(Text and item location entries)
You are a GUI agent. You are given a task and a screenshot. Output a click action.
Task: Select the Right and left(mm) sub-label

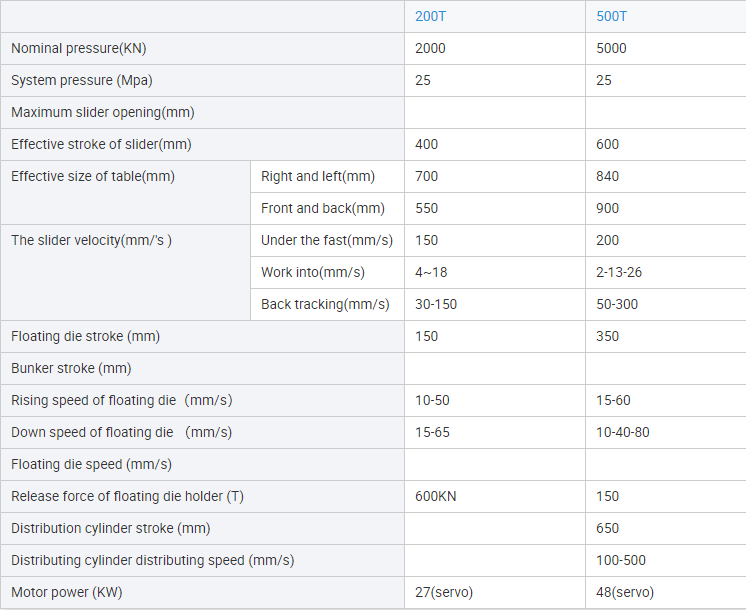(318, 177)
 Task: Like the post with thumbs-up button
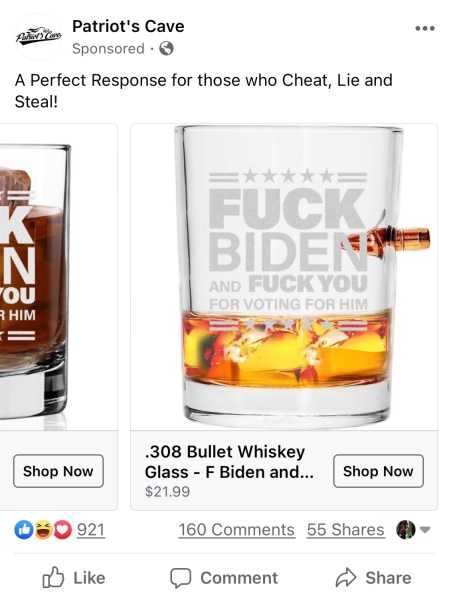(74, 578)
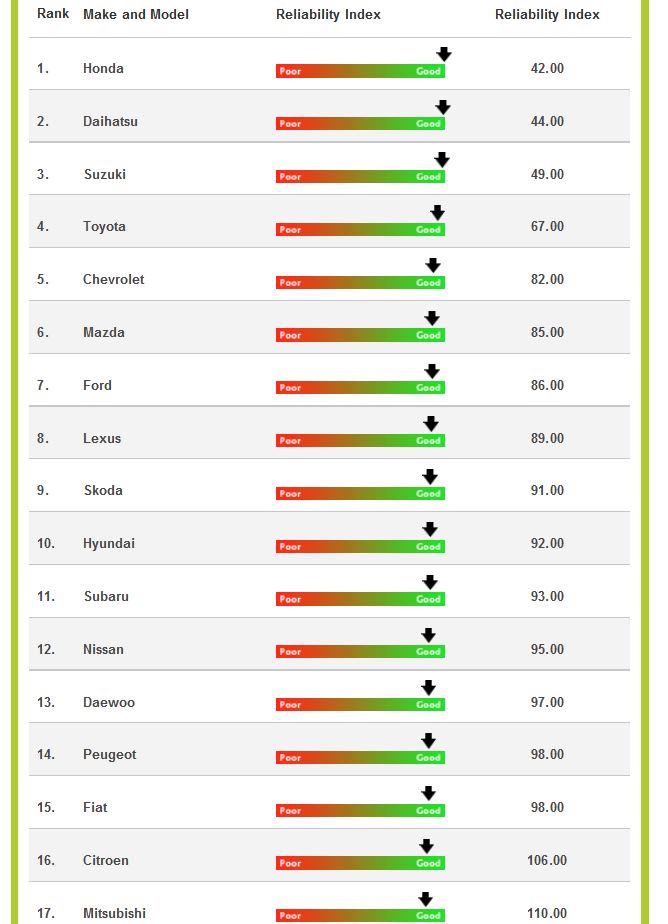Click the arrow marker in Mitsubishi row
Screen dimensions: 668x924
pos(425,899)
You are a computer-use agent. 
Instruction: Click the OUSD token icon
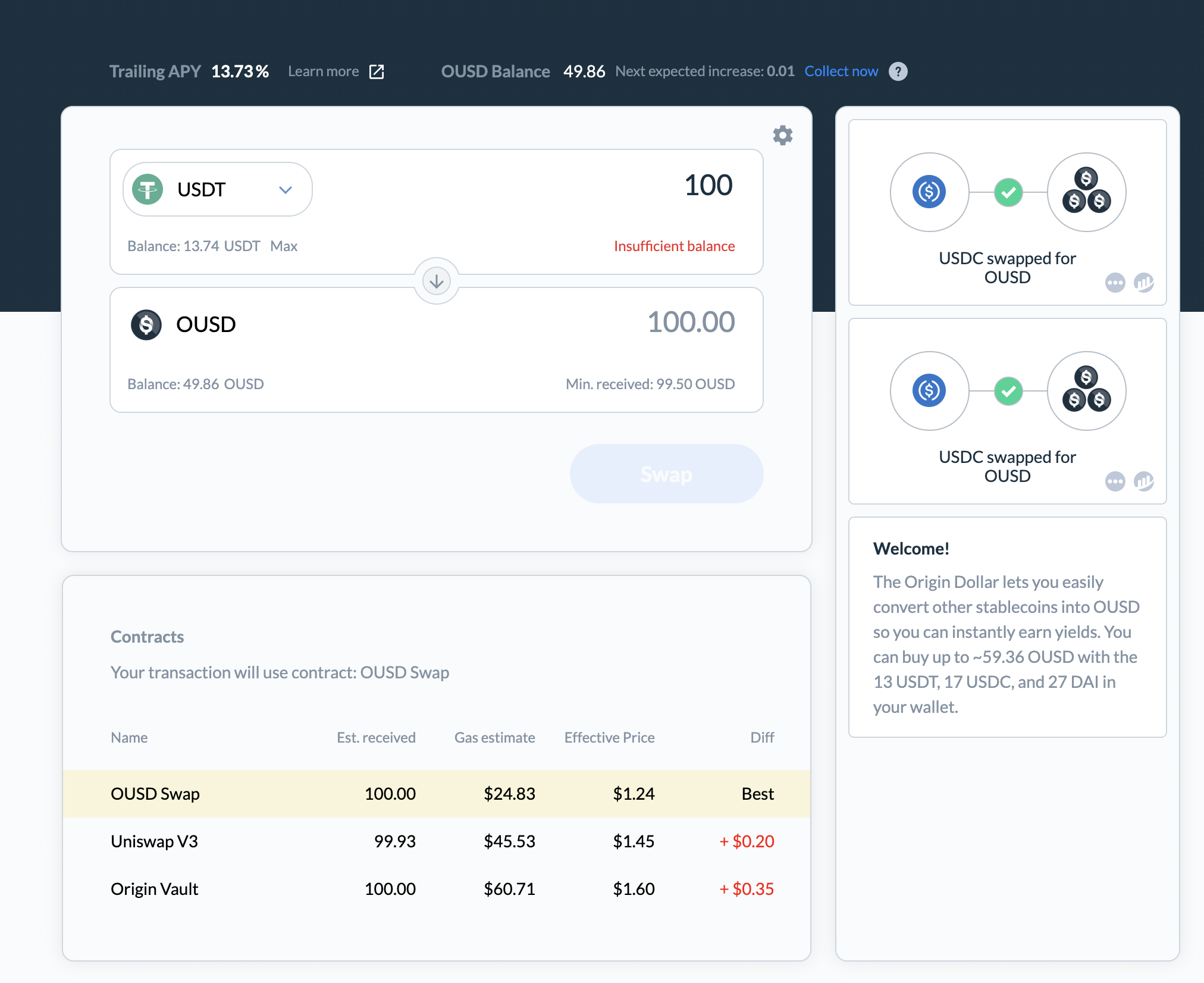[146, 325]
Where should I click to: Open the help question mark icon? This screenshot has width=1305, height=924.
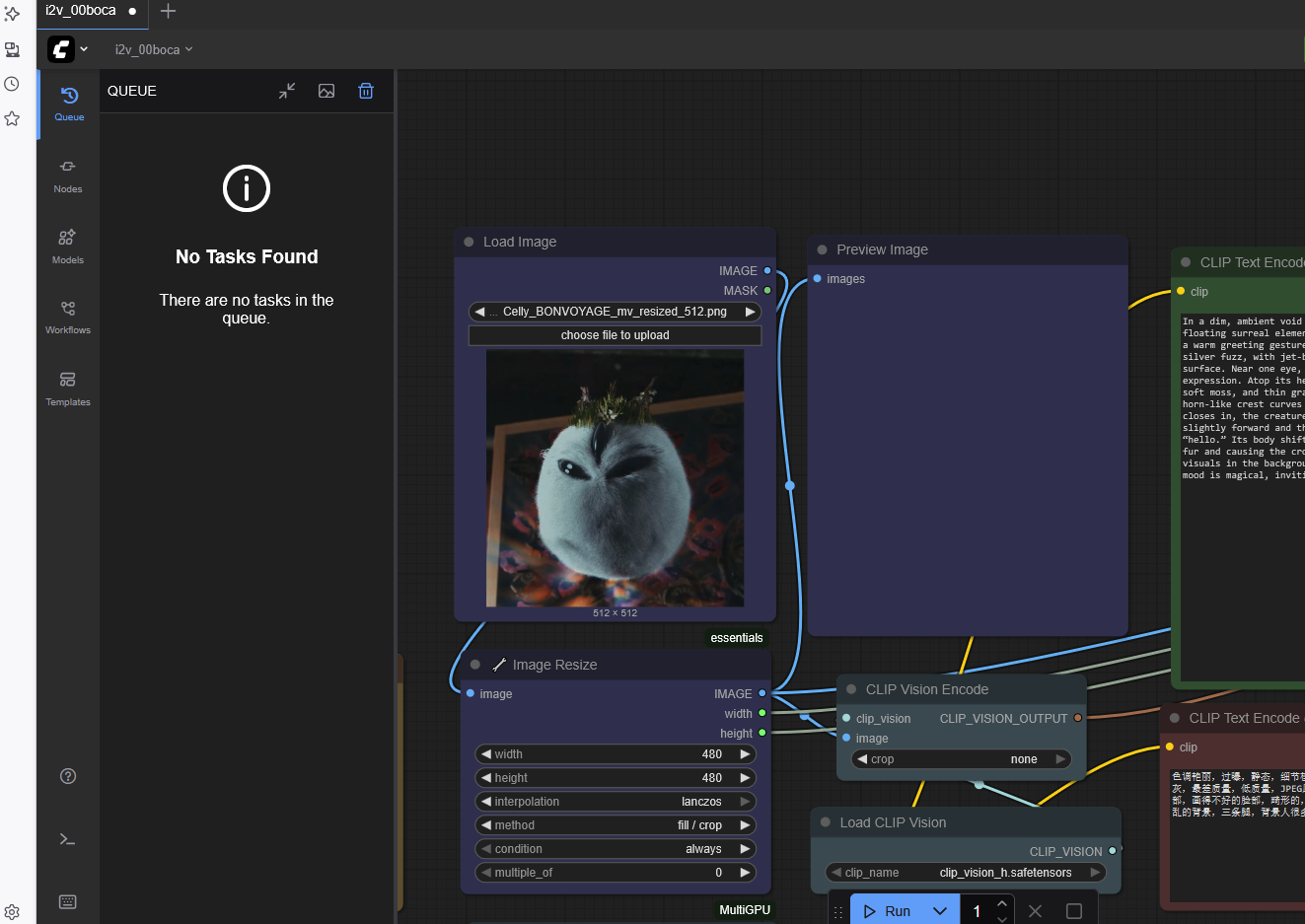click(68, 776)
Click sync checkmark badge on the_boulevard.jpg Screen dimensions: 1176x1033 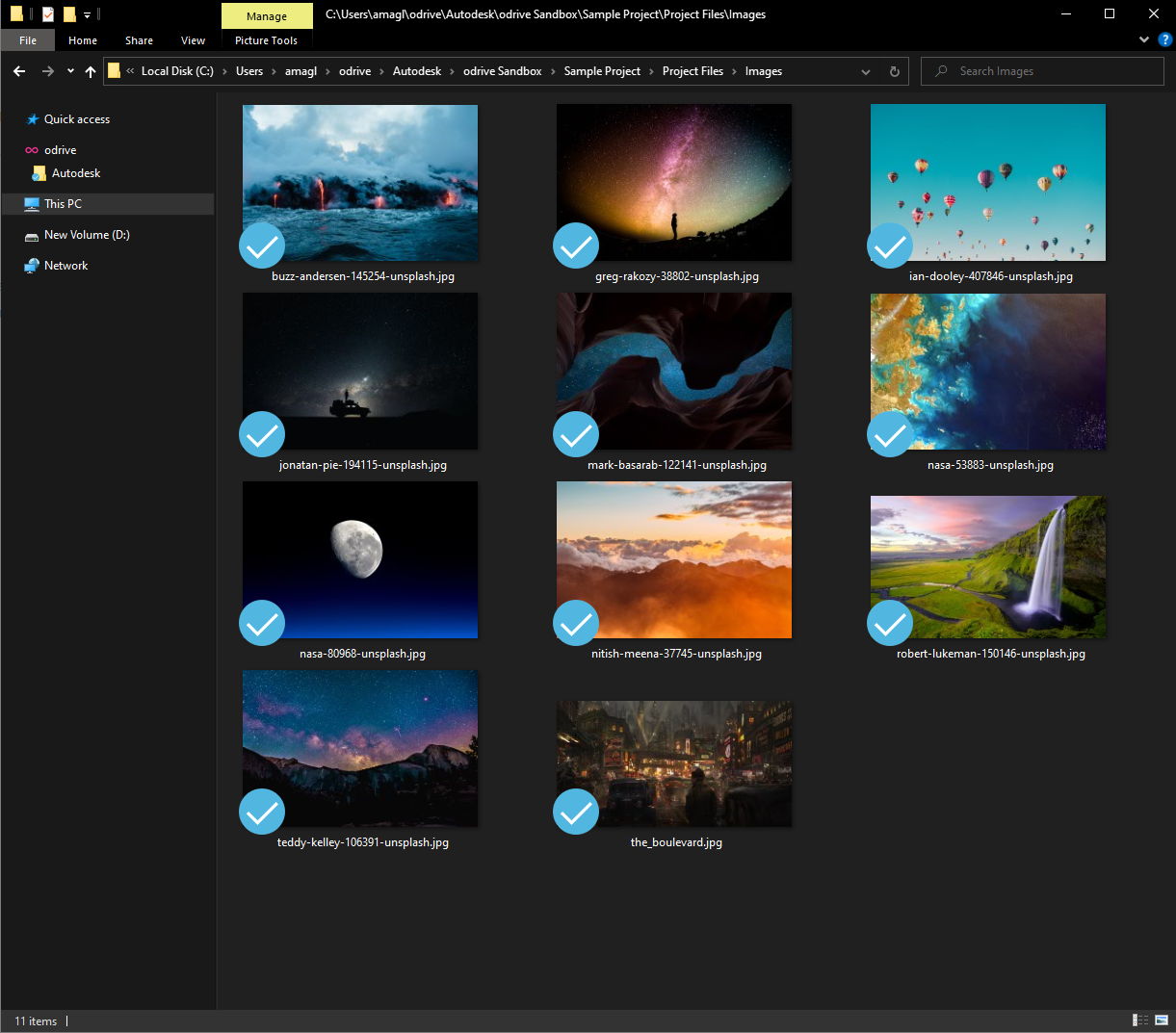click(x=576, y=812)
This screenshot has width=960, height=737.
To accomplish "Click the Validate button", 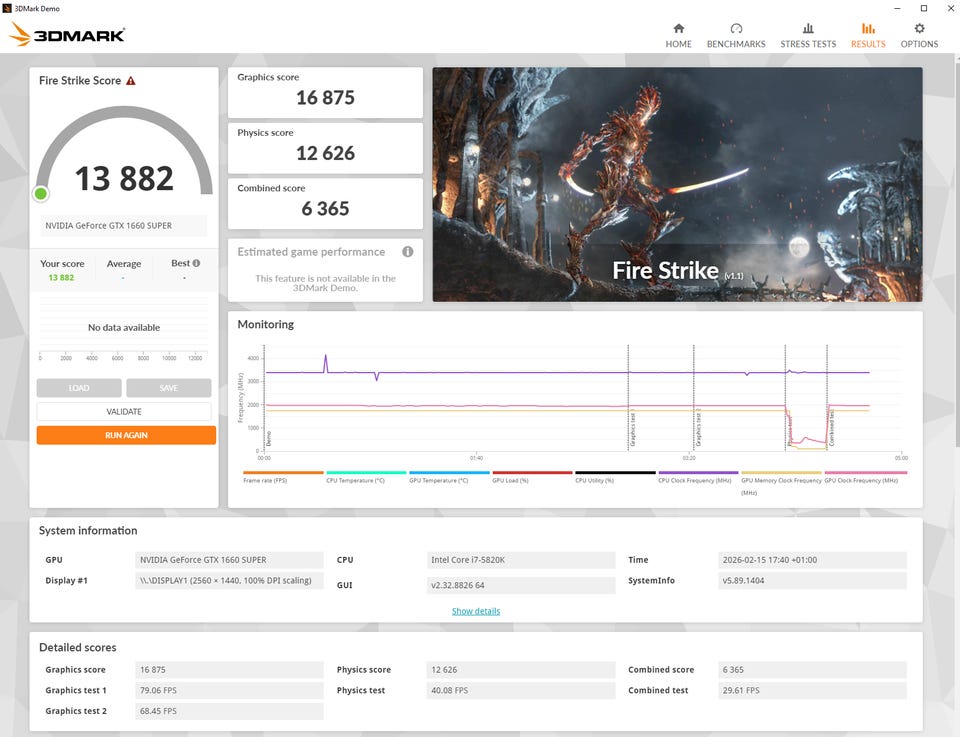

# What you have to do
Copy the material word for word, from its first line through the line containing "pos(425,899)", including both ends. Leave the pictures out of your copy.

# Problem solution
You are a GUI agent. You are given a task and a screenshot. Output a click action.
Task: Select the Right and left(mm) sub-label

(318, 177)
 Task: Like the post with thumbs-up button
(74, 578)
Click the arrow marker in Mitsubishi row
Screen dimensions: 668x924
pos(425,899)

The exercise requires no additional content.